Short answer: Cannot be done :)
Twig doesn't really have a "parse order", it compiles to plain old PHP. Upon compilation, this would make your Twig snippet basically this:
$myVariable = 'someInitialValue';
echo $entry->title . $myVariable;
$myVariable = 'example';
echo $entry->title . $myVariable;
Obviously, setting $myVariable to "example" the second time won't affect the output of the first echo
statement.
An obvious way of accomplishing basically the same thing, would be to wrap the whole template in a {% set %}
call – then your options would be many, you could for instance use placeholders and the replace filter:
{% set myContent %}
{{ entry.title | myFilter }} {# myFilter appends placeholder "%myPlaceholder%" to the input #}
{% endset %}
{# Echo the template, replacing the placeholders with whatever #}
{{ myContent | replace( { "%myPlaceholder%", craft.myPlugin.getVar } ) }}
I get that this is not what you really want though.

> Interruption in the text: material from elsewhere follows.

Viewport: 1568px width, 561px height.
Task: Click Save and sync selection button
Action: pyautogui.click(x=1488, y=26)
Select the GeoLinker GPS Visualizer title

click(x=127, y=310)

If you really want to get your hands dirty you can see if you can find a way to manipulate the Twig internals.
You can access the Twig instance in your plugin via the TemplatesService:
$twig = craft()->templates->twig;
I guess that one way to achieve what you want is to write your own Lexer – fairly ambitious stuff for doing something easily done by extends, embeds or by output buffering/set and replace as per my example above.
Other concepts to look at (which may or may not be useful to your quest!) are Template hooks, global Twig variables, template embedding or Twig's StringLoader extension.
Finally, I'm quite curious about the actual use case here. If you'd care to elaborate, I'd love to know why you need/want to do this.